§ SOURCE RECORDS:
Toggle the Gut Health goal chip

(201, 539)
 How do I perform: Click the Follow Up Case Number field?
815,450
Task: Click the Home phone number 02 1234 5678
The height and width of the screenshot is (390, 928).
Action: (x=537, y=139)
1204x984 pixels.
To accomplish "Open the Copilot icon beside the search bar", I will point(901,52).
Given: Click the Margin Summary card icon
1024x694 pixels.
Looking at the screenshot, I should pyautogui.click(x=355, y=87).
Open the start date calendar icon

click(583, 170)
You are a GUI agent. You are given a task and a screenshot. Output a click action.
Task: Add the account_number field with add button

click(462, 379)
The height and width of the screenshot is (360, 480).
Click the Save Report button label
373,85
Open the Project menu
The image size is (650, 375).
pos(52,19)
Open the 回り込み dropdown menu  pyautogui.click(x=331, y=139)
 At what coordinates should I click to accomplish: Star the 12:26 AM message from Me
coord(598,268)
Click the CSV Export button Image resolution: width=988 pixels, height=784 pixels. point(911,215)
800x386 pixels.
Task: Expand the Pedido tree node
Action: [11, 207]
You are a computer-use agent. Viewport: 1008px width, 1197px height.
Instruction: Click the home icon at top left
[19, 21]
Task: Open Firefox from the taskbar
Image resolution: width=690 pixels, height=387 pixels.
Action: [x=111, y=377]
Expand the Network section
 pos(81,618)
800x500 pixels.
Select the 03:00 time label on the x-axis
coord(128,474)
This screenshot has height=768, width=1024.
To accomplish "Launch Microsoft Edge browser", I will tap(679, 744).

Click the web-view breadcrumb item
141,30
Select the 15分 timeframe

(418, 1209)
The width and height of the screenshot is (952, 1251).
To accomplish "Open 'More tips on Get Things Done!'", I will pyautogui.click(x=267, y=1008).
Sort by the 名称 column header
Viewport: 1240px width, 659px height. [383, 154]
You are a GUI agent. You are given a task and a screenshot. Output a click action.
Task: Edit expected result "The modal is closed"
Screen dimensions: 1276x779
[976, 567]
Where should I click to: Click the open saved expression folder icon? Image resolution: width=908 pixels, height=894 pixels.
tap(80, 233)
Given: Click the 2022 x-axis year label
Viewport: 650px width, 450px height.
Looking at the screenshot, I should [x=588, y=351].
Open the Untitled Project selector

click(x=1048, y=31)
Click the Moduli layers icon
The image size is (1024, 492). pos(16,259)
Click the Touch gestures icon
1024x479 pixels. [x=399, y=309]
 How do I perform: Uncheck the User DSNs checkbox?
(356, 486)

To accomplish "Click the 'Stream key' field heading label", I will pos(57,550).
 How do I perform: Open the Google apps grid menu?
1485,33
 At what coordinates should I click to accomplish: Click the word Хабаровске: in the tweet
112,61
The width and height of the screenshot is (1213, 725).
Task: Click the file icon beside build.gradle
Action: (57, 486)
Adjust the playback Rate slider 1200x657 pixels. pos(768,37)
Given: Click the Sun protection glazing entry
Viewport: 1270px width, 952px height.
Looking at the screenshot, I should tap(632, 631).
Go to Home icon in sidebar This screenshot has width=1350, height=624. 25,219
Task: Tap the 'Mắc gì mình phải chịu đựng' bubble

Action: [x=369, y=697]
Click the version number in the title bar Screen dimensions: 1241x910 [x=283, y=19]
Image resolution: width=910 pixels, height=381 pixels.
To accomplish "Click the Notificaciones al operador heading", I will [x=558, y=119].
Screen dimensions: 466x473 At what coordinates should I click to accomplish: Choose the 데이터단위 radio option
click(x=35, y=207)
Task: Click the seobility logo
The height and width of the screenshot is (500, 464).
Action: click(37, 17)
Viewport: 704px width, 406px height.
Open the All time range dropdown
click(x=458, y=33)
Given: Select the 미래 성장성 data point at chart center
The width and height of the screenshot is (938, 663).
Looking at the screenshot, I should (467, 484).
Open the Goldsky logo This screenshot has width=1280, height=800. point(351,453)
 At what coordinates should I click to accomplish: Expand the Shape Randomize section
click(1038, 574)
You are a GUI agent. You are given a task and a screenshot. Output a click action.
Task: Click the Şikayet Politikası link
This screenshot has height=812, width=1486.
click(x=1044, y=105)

§ BRIEF:
All of the entries should be repeated word for word.

§ ANSWER TO THIS TASK:
Toggle the Gut Health goal chip

(201, 539)
 How do I perform: Click the Follow Up Case Number field?
815,450
Task: Click the Home phone number 02 1234 5678
The height and width of the screenshot is (390, 928).
Action: (x=537, y=139)
1204x984 pixels.
To accomplish "Open the Copilot icon beside the search bar", I will point(901,52).
Given: Click the Margin Summary card icon
1024x694 pixels.
Looking at the screenshot, I should pyautogui.click(x=355, y=87).
Open the start date calendar icon

click(583, 170)
You are a GUI agent. You are given a task and a screenshot. Output a click action.
Task: Add the account_number field with add button

click(462, 379)
The height and width of the screenshot is (360, 480).
Click the Save Report button label
373,85
Open the Project menu
The image size is (650, 375).
pos(52,19)
Open the 回り込み dropdown menu  pyautogui.click(x=331, y=139)
 At what coordinates should I click to accomplish: Star the 12:26 AM message from Me
coord(598,268)
Click the CSV Export button Image resolution: width=988 pixels, height=784 pixels. point(911,215)
800x386 pixels.
Task: Expand the Pedido tree node
Action: [11, 207]
You are a computer-use agent. Viewport: 1008px width, 1197px height.
Instruction: Click the home icon at top left
[19, 21]
Task: Open Firefox from the taskbar
Image resolution: width=690 pixels, height=387 pixels.
Action: [x=111, y=377]
Expand the Network section
 pos(81,618)
800x500 pixels.
Select the 03:00 time label on the x-axis
coord(128,474)
This screenshot has height=768, width=1024.
To accomplish "Launch Microsoft Edge browser", I will tap(679, 744).

Click the web-view breadcrumb item
141,30
Select the 15分 timeframe

(418, 1209)
The width and height of the screenshot is (952, 1251).
To accomplish "Open 'More tips on Get Things Done!'", I will pyautogui.click(x=267, y=1008).
Sort by the 名称 column header
Viewport: 1240px width, 659px height. [383, 154]
You are a GUI agent. You are given a task and a screenshot. Output a click action.
Task: Edit expected result "The modal is closed"
Screen dimensions: 1276x779
[976, 567]
Where should I click to: Click the open saved expression folder icon? Image resolution: width=908 pixels, height=894 pixels.
tap(80, 233)
Given: Click the 2022 x-axis year label
Viewport: 650px width, 450px height.
Looking at the screenshot, I should [x=588, y=351].
Open the Untitled Project selector

click(x=1048, y=31)
Click the Moduli layers icon
The image size is (1024, 492). pos(16,259)
Click the Touch gestures icon
1024x479 pixels. [x=399, y=309]
 How do I perform: Uncheck the User DSNs checkbox?
(356, 486)

To accomplish "Click the 'Stream key' field heading label", I will pos(57,550).
 How do I perform: Open the Google apps grid menu?
1485,33
 At what coordinates should I click to accomplish: Click the word Хабаровске: in the tweet
112,61
The width and height of the screenshot is (1213, 725).
Task: Click the file icon beside build.gradle
Action: (57, 486)
Adjust the playback Rate slider 1200x657 pixels. pos(768,37)
Given: Click the Sun protection glazing entry
Viewport: 1270px width, 952px height.
Looking at the screenshot, I should tap(632, 631).
Go to Home icon in sidebar This screenshot has width=1350, height=624. 25,219
Task: Tap the 'Mắc gì mình phải chịu đựng' bubble

Action: [x=369, y=697]
Click the version number in the title bar Screen dimensions: 1241x910 [x=283, y=19]
Image resolution: width=910 pixels, height=381 pixels.
To accomplish "Click the Notificaciones al operador heading", I will [x=558, y=119].
Screen dimensions: 466x473 At what coordinates should I click to accomplish: Choose the 데이터단위 radio option
click(x=35, y=207)
Task: Click the seobility logo
The height and width of the screenshot is (500, 464).
Action: click(37, 17)
Viewport: 704px width, 406px height.
Open the All time range dropdown
click(x=458, y=33)
Given: Select the 미래 성장성 data point at chart center
The width and height of the screenshot is (938, 663).
Looking at the screenshot, I should (467, 484).
Open the Goldsky logo This screenshot has width=1280, height=800. point(351,453)
 At what coordinates should I click to accomplish: Expand the Shape Randomize section
click(1038, 574)
You are a GUI agent. You are given a task and a screenshot. Output a click action.
Task: Click the Şikayet Politikası link
This screenshot has height=812, width=1486.
click(x=1044, y=105)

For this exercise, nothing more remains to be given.